Краткие заметки о передатчиках предания легли в основу биографий, столь характерных для средневекового ислама. На Западе вплоть до XVI в. не появилось ни одного сочинения, которое хотя бы отдаленно напоминало эти всеобъемлющие собрания сведений о поэтах, ученых и других выдающихся людях разных профессий. Биографические сборники, может быть даже больше, чем исторические труды, создали подлинный портрет исламской цивилизации.

Эллинизация развивалась интенсивно. Незадолго до конца IX в. халиф ал-Мутадид снова стал поддерживать ученых и приглашать их ко двору. Способность к восприятию греческой мысли росла с поразительной быстротой и за пределами теологии. Еще при халифе ал-Мутасиме (833–842) «первый арабский философ» Йакуб ал-Кинди из Басры начал свою работу по синтезу греческой мысли, приемлемому для догматов ислама. В ней отдавалось предпочтение скорее взглядам Платона, чем воззрениям Аристотеля. Недостаточно искусная подчас трактовка новых концепций и определенная нечувствительность к противоречиям между греческими и исламскими принципами компенсировались серьезностью и гордой уверенностью великого искателя истины. «Того, кто ищет истину, она никогда не унижает, но все облагораживает… Ее следует брать отовсюду, где только можно найти, и в прошлом, и у чужеземцев.
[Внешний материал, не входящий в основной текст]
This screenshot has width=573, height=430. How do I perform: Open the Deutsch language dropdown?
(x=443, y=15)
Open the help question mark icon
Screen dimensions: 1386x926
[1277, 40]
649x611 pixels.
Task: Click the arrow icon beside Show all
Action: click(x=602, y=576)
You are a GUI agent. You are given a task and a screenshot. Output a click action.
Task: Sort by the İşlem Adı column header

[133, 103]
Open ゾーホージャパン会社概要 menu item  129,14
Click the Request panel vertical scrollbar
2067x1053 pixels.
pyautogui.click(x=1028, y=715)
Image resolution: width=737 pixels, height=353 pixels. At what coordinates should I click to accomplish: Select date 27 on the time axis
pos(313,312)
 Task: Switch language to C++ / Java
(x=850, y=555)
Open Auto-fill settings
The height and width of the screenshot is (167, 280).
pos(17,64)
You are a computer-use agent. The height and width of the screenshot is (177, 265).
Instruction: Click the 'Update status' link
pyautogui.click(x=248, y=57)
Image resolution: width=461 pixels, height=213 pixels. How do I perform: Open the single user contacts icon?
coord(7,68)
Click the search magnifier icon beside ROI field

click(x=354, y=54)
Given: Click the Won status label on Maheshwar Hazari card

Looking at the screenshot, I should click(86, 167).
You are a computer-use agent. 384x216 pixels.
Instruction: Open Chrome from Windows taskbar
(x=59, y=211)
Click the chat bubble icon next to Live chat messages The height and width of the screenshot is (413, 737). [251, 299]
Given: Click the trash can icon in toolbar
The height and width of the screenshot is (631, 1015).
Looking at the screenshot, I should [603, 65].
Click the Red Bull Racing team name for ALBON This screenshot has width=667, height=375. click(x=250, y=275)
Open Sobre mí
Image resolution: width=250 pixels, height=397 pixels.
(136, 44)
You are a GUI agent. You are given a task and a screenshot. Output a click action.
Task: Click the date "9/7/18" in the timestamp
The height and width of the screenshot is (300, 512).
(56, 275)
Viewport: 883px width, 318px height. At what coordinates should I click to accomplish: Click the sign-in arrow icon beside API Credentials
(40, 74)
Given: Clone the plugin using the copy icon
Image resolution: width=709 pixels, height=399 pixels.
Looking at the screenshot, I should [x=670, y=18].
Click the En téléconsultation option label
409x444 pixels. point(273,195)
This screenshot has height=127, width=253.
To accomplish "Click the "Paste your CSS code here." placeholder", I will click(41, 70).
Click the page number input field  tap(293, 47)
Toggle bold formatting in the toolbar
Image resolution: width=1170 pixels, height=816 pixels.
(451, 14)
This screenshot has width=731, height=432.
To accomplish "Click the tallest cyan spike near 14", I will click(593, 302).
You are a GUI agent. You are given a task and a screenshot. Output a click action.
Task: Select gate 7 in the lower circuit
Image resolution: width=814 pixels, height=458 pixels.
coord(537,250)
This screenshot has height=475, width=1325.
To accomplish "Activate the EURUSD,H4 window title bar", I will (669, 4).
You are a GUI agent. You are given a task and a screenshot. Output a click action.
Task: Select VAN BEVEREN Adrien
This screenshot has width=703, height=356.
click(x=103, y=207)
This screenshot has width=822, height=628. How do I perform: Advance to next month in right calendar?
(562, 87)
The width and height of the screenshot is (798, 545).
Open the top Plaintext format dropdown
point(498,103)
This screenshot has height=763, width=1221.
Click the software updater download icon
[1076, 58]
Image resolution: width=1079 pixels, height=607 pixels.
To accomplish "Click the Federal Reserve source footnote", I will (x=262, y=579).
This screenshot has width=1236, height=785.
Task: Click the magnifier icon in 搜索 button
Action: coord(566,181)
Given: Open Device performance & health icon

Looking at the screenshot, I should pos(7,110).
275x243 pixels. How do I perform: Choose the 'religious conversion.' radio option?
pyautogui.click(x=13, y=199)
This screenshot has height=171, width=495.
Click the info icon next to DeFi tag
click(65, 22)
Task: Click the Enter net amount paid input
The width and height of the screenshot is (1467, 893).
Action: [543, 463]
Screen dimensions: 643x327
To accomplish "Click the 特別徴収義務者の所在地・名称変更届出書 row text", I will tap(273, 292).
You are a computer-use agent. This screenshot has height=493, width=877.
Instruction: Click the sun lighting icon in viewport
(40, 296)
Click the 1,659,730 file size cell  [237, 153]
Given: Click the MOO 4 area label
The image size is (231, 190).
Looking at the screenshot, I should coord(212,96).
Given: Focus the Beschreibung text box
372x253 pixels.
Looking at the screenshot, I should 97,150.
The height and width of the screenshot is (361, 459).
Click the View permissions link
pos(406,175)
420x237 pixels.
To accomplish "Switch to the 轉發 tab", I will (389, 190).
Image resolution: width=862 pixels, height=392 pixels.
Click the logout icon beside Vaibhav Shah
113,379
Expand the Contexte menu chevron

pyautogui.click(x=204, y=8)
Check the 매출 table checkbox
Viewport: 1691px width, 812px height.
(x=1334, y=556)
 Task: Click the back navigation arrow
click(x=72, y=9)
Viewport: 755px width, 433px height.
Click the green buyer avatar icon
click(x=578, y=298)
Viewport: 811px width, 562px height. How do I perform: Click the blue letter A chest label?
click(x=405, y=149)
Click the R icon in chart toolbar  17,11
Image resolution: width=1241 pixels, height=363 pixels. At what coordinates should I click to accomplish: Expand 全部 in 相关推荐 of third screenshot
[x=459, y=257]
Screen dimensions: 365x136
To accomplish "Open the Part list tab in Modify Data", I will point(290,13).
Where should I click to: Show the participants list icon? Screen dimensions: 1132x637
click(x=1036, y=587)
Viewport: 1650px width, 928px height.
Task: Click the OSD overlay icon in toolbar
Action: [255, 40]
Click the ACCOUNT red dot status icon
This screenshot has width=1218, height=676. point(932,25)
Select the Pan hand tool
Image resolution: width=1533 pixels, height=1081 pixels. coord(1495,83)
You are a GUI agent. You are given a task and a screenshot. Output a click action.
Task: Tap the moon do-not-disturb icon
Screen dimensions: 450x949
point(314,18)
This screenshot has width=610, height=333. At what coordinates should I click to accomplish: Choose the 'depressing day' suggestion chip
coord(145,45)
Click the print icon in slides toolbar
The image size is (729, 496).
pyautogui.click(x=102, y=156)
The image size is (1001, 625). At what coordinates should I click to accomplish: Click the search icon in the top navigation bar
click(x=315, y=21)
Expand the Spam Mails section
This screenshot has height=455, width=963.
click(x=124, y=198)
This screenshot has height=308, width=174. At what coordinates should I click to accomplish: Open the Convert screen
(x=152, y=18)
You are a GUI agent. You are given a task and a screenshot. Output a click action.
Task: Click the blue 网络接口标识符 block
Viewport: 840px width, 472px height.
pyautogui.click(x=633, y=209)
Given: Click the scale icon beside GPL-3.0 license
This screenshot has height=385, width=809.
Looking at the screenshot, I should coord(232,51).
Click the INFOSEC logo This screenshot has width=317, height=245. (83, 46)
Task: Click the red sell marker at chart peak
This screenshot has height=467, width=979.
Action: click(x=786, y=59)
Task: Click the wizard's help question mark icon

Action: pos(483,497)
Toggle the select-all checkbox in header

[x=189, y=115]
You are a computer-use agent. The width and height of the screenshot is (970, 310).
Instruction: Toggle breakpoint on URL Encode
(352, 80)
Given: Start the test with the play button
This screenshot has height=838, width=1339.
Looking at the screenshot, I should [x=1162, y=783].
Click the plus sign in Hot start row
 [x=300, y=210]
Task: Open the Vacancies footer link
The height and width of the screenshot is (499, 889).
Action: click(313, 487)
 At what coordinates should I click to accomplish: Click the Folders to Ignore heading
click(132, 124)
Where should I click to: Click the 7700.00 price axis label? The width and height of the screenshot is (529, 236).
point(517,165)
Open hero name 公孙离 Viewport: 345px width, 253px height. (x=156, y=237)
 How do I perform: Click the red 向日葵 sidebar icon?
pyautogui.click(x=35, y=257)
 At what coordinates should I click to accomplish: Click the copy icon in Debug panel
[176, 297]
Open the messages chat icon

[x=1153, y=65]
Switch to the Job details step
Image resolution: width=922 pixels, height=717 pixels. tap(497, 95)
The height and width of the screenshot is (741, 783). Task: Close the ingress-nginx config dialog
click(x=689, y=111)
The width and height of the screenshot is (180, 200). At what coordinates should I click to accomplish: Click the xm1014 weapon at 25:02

Для меня это означает прежде всего право извлекать во всей полноте сказанное о данном предмете древними и затем дополнять то, что они упустили, в соответствии с [нашей] манерой излагать свои мысли и обычаями нашего времени» (с перевода Р. Вальцера). Присущая ал-Кинди ненасытная жажда знаний и истины становится отличительной чертой нового поколения – не только «эллинистов», но и тех, кого волновала лишь арабская традиция, таких, как выдающийся энциклопедист Ибн Кутайба (ум. 889), противник шуубийи, традиционалист, преподаватель языка, историк и теоретик литературы.

Ал-Кинди трудился для «людей нашего языка», ахл лисанина, – важное свидетельство того, что возникло новое понимание всеобщей культуры, уравновешивавшее, по крайней мере во многих областях, религиозный сепаратизм. Об этом свидетельствуют труды великих мусульманских философов ал-Фараби (ум. 950) и Ибн Сины (Авиценна, ум. 1037), которые (один будучи тюрком, а другой – персом) говорили на одном философском языке. Еврейство также вступило в свой первый всеобъемлющий контакт с греческой мыслью через посредничество ислама. На протяжении всего эллинистического периода оно отворачивалось от нее, если не считать Филона. Влияние греческой мысли в то время было неотразимо; она пронизывала все интеллектуальные устремления до такой степени, что в IX и X вв. через аристотелевскую схоластику коснулась даже зороастрийцев. Ведущие умы средневекового ислама никогда не теряли ощущения, что в интеллектуально] смысле они принадлежат к греческому Западу.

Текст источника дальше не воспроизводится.